About 10 days after that initial encounter, the International Red Cross visited the prison. Meisinger filed a complaint against Cohen for denying him his sleeping pills.

“I responded to the Red Cross that he had been saving those pills to commit suicide, and they dropped the case against me.” According to Cohen, Meisinger had threatened to commit suicide because Cohen “kept taunting him that the Russians were coming for him because he had been in Poland and the Russians were in charge of Poland.” The Russians were known for their brutality against captured Nazis.

Among the other prisoners the Jersey City native guarded were the Japanese admiral who had planned the surprise attack on Pearl Harbor and the military leader who oversaw the 1942 Bataan death march. Some 75,000 Filipino and American troops were forced to make an arduous 65-mile trek to prison camps, with thousands dying in the intense heat along the way.

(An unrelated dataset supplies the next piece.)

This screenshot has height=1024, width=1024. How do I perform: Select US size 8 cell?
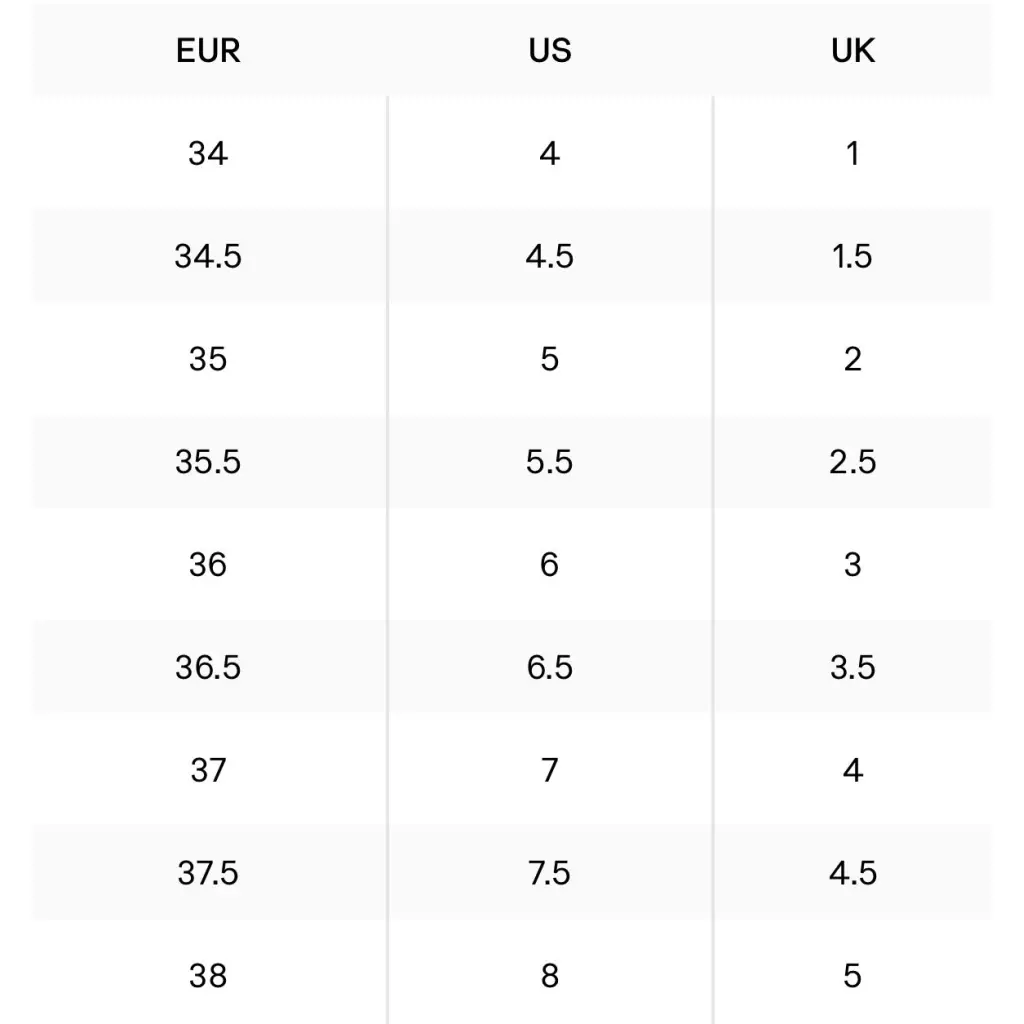(549, 975)
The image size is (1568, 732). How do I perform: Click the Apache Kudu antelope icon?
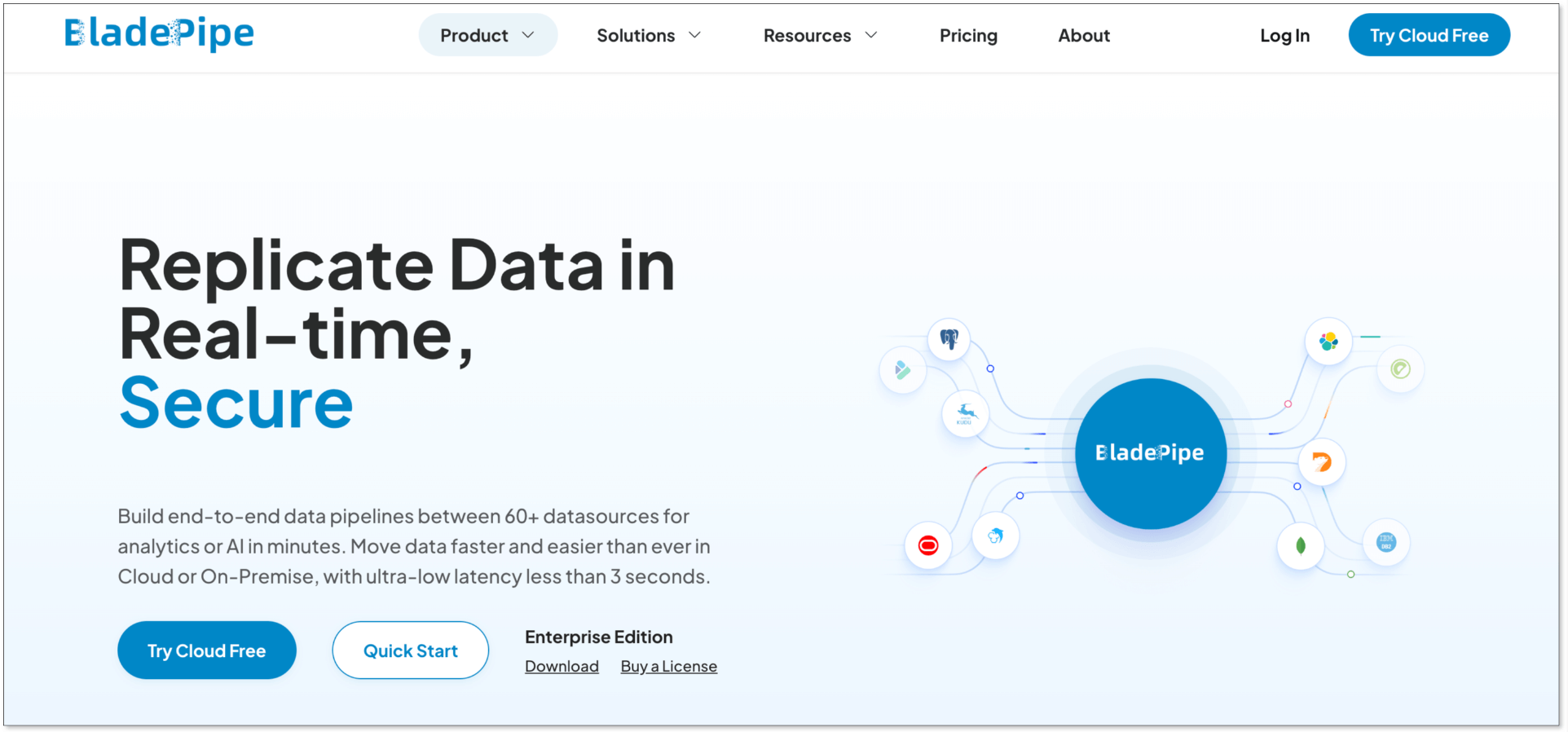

Also in Yokohama was Iva Toguri D’Aquino, suspected of being one of several English-speaking Japanese female broadcasters collectively known as “Tokyo Rose,” whose on-air harangues were intended to demoralize American troops. D’Aquino, who was born in the United States, was convicted of treason and served six years in prison. She was later pardoned by President Gerald Ford.

“I admired the Japanese,” said Cohen. “They did wrong and they knew they were going to die and they died like gentlemen. But Meisinger, he was nothing but a toad, a yellow coward.”

After the war, Cohen settled in New Brunswick and then Highland Park. He started a hospital service and sales company, which he eventually sold to Sylvania, for which he then worked until his retirement.

He held leadership positions in the temple, including serving as vice president for 14 years before becoming a trustee. Cohen and his wife, Freda, now live at the Parker at Stonegate Assisted Living Residence in Highland Park. They have one daughter living in Michigan.